— Begin —

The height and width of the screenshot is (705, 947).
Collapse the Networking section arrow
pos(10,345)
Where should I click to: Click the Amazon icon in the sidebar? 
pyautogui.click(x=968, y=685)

— End —
— Begin —

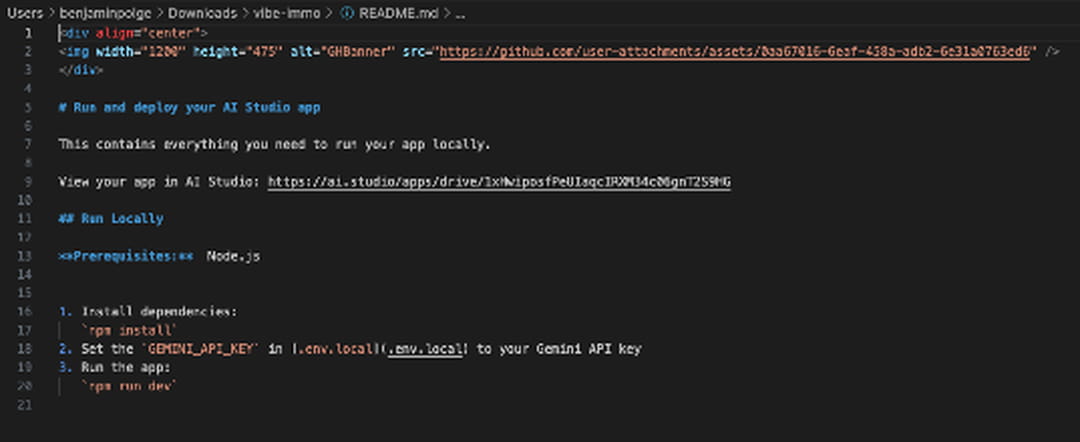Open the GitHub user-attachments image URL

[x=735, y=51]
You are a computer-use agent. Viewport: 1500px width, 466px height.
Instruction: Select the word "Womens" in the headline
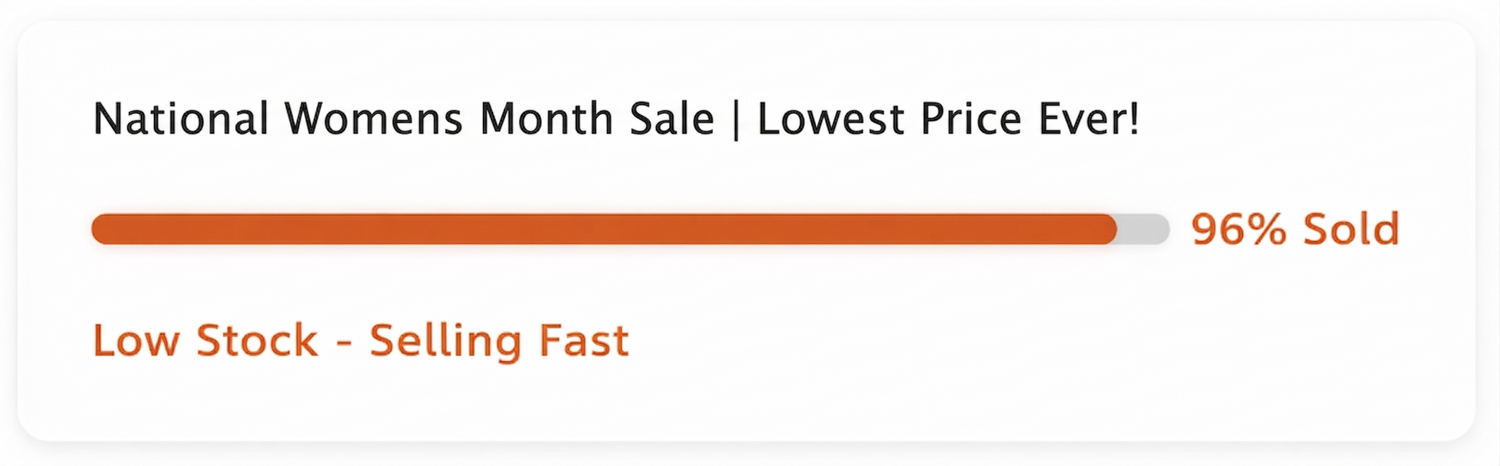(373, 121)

— End —

## TO BE DONE
Could you quote the listing from the line containing "The height and" through the line containing "pyautogui.click(x=968, y=685)", word for word?

## RESPONSE TO THIS TASK
The height and width of the screenshot is (705, 947).
Collapse the Networking section arrow
pos(10,345)
Where should I click to: Click the Amazon icon in the sidebar? 
pyautogui.click(x=968, y=685)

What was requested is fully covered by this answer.